### Given problem
Rewrite the data below with each "DSpace" changed to "Archive" and everything else left as it is. Leave the picture out of your answer.

## BEGIN

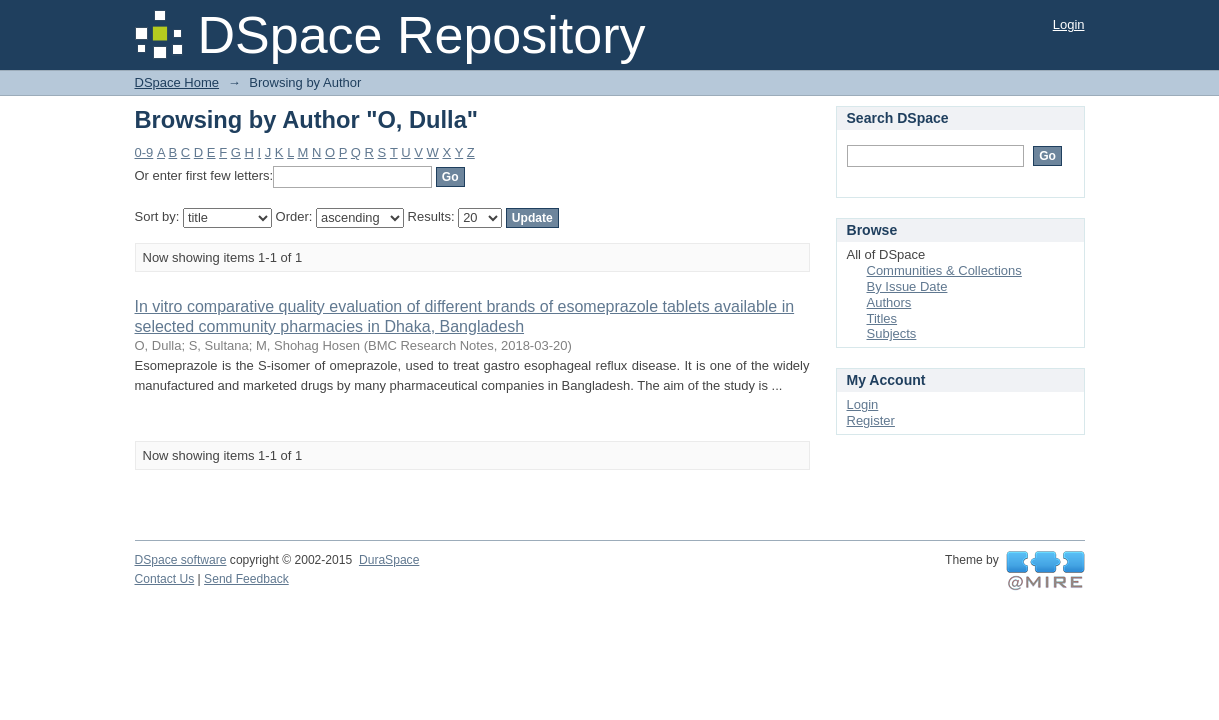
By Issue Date (907, 286)
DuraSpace (389, 560)
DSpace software (181, 560)
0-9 (144, 152)
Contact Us (165, 579)
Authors (889, 302)
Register (871, 420)
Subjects (892, 333)
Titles (882, 318)
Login (1069, 24)
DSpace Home (177, 82)
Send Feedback (246, 579)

## END

### Final answer
By Issue Date (907, 286)
DuraSpace (389, 560)
Archive software (181, 560)
0-9 (144, 152)
Contact Us (165, 579)
Authors (889, 302)
Register (871, 420)
Subjects (892, 333)
Titles (882, 318)
Login (1069, 24)
Archive Home (177, 82)
Send Feedback (246, 579)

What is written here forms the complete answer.